Hirayama (Koji Yakusho) a mis en place un rituel bien rôdé durant ses journées de travail: ce quinquagénaire solitaire, employé méticuleux dans les toilettes publics de Tokyo, a en effet réglé sa vie comme du papier à cigarette, depuis son réveil à l’aube jusqu’au soir où il s’accorde quelques pages de lecture. Des rencontres avec des inconnus et des retrouvailles avec sa nièce vont bouleverser la vie d’Hirayama.
Quelques semaines seulement après la sortie de son impressionnant documentaire Anselm, Wim Wenders revient à la fiction avec un film en forme de haïku, ces petits poèmes japonais qui parlent avec philosophie des choses simples de l’existence. D’ailleurs, le héros du film du cinéaste allemand, nettoyeur de lavabos et de cuvettes pour The Tokyo Toilet, semble être surtout poète et philosophe, épris de littérature et de musique anglo-saxonne (Patti Smith, Nina Simone, Lou Reed, The Velvet Underground, Otis Redding ou encore Van Morrison) et de l’artiste japonaise Sachiko Kanenobu. Malgré la pénibilité de son travail et l’humiliation qu’il pourrait ressentir en curant les latrines publiques, Hirayama conserve un sourire radieux, s’émerveillant des dons que lui donne la vie, immortalisant avec son appareil photo argentique les fulgurances de la nature.
On ne saura rien, ou si peu, sur le passé de ce mystérieux employé, égaré d’une société de consommation, qui semble s’être « dématérialisé » pour se consacrer aux richesses de l’esprit et aux sensations. Le cinéaste insert entre ses journées, répétitives mais toujours uniques, des belles images oniriques en noir et blanc.

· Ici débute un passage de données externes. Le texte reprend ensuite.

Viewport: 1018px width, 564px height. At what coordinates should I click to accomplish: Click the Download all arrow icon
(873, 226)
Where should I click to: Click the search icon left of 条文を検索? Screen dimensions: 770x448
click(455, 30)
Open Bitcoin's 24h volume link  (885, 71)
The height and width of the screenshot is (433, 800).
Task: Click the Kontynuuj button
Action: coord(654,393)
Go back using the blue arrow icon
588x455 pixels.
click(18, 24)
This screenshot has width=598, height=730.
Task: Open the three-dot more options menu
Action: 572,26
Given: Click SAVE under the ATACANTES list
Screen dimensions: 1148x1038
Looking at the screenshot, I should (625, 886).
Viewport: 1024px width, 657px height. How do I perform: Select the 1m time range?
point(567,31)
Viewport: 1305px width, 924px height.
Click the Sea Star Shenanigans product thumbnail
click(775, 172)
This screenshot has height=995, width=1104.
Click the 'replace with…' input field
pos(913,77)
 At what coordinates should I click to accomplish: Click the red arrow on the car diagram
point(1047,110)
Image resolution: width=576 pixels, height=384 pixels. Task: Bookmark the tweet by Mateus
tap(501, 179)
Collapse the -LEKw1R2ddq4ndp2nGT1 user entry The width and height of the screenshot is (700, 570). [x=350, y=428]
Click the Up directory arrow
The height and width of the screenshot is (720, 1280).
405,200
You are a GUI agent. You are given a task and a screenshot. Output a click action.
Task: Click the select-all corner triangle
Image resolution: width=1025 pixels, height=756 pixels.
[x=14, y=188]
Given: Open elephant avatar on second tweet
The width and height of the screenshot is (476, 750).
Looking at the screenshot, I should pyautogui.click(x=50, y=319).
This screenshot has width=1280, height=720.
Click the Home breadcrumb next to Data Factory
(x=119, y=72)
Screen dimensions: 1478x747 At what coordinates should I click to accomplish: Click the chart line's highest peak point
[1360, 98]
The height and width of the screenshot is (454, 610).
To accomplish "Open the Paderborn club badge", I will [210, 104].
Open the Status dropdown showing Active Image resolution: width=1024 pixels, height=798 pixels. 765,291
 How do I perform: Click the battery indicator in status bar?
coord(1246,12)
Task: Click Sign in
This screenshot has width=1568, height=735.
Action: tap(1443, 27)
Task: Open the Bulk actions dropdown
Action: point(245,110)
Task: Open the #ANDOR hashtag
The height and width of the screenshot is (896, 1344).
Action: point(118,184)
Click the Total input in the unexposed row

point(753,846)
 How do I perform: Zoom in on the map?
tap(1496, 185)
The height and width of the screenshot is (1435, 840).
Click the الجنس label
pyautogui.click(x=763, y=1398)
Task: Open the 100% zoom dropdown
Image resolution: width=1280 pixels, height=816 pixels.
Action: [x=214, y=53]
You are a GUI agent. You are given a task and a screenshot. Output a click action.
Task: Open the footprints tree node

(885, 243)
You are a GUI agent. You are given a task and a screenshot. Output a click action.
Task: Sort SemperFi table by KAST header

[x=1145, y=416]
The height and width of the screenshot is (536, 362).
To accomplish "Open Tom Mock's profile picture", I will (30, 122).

De tous les plans, l’acteur japonais Koji Yakusho, auréolé du Prix d’interprétation masculine à Cannes en 2023, livre une impressionnante composition. Comédien dans les derniers films du maître Shōhei Imamura, on l’avait également remarqué dans le plus récent The Third murder (Hirokazu Kore-eda, 2018). La réalisation à la fois sophistiquée et légère de Wim Wenders ainsi que le récit qu’il élabore avec des moments banals et ordinaires de la vie de cet homme extraordinaire, font de Perfect days un passionnant et inoubliable poème cinématographique. Le générique de fin propose une sublime version au piano de Perfect day de Lou Reed.